■ Task prompt ■
Show every line of the data where the word "This" can be found.

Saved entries
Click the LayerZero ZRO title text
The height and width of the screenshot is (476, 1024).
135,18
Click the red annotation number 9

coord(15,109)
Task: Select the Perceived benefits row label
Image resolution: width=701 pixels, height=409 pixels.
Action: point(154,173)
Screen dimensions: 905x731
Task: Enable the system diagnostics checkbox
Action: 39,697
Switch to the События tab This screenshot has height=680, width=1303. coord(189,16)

* * *

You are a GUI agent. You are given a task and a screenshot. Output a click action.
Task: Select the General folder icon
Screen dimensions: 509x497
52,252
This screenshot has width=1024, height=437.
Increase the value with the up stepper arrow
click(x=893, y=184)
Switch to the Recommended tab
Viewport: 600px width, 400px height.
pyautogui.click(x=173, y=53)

...

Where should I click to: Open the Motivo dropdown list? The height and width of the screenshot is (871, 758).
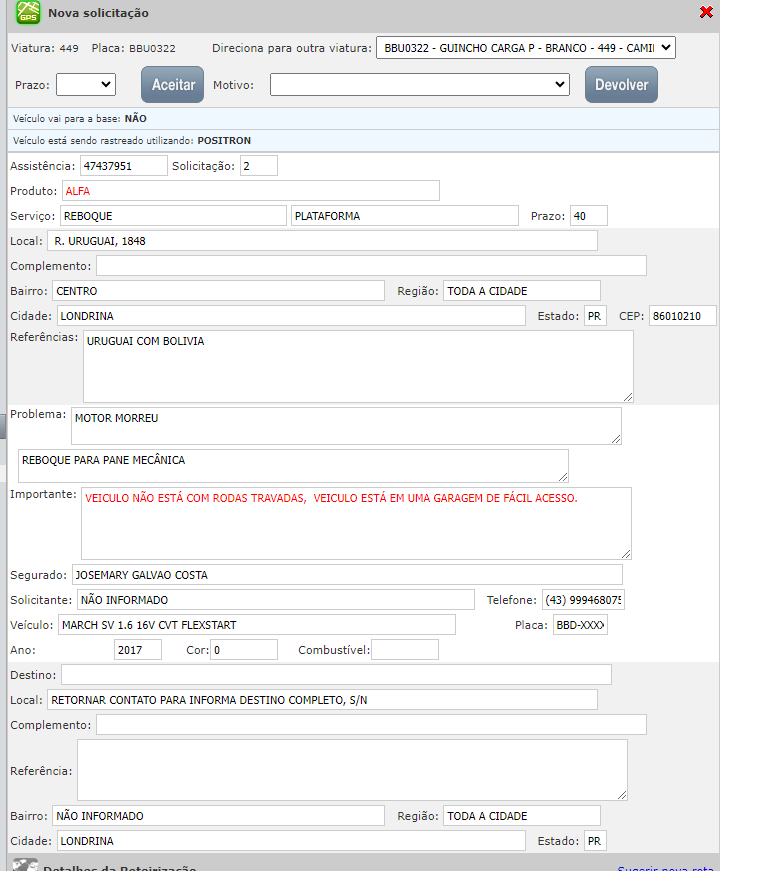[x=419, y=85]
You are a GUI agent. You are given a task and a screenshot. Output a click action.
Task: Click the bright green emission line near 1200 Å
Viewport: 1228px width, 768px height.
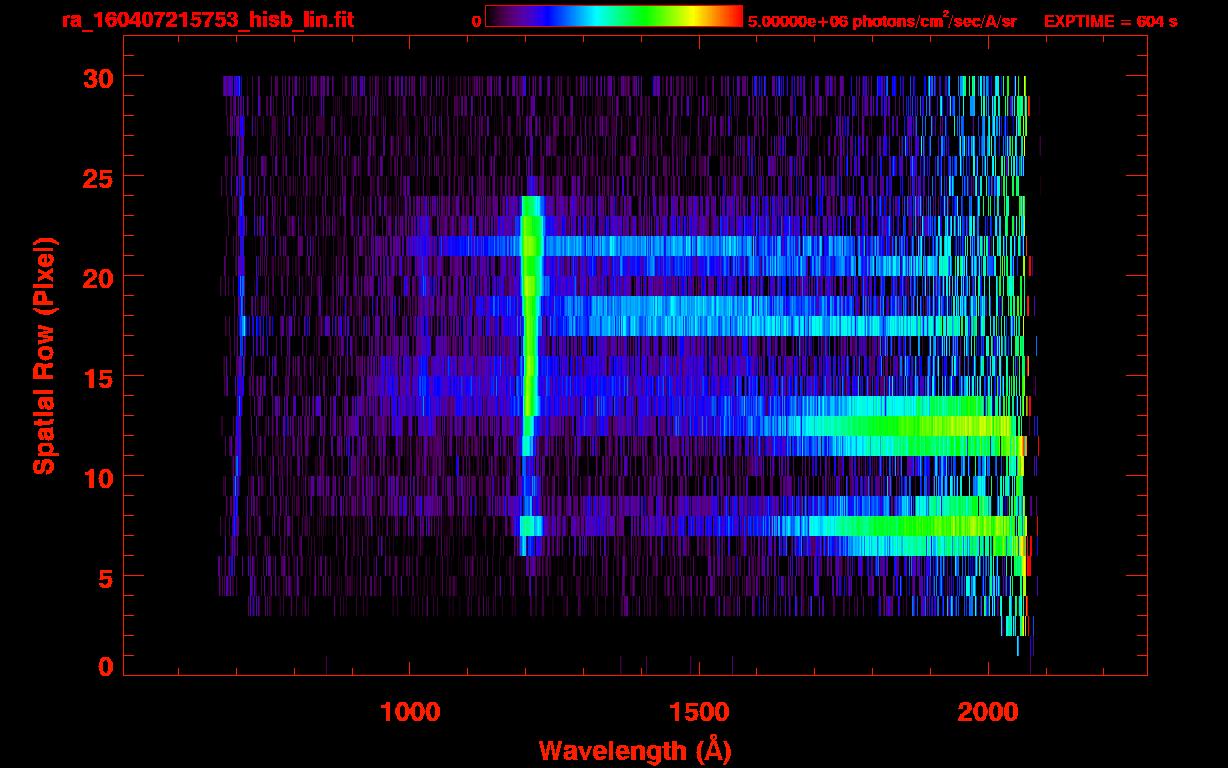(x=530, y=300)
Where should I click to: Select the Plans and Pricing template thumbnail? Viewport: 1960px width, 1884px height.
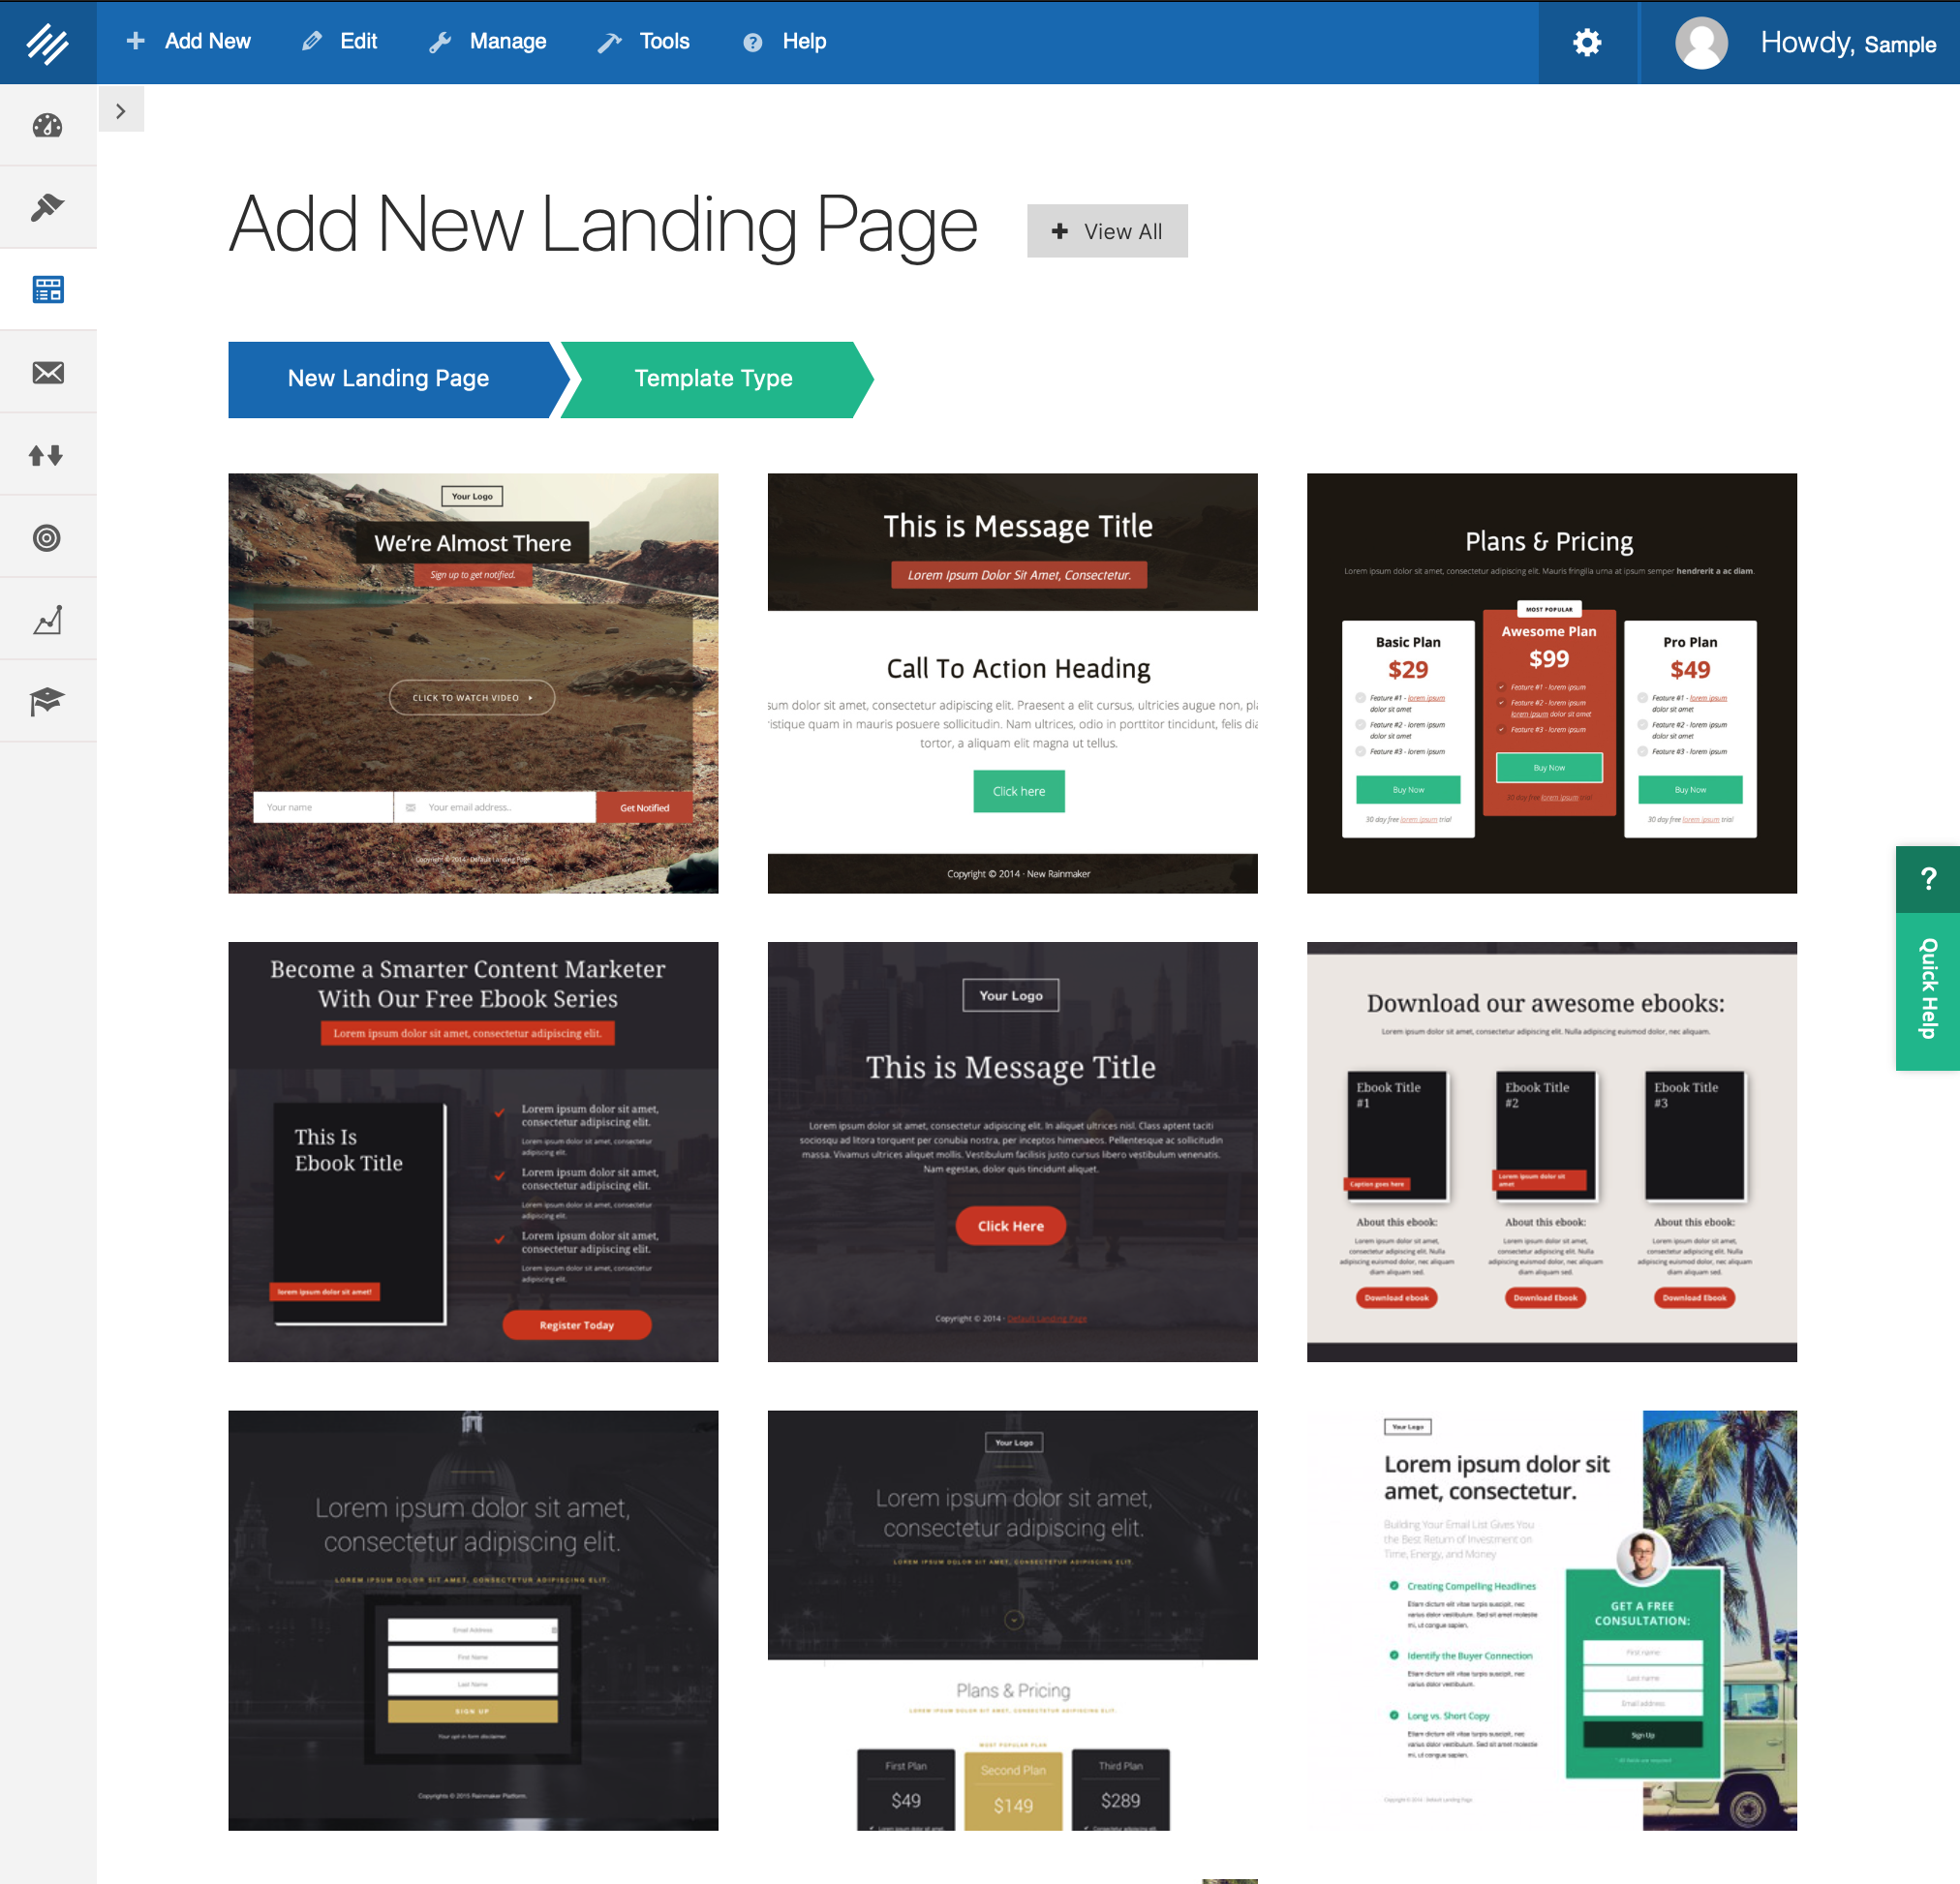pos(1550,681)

■ The answer ■
Switch to the События tab This screenshot has height=680, width=1303. coord(189,16)
This screenshot has width=1024, height=437.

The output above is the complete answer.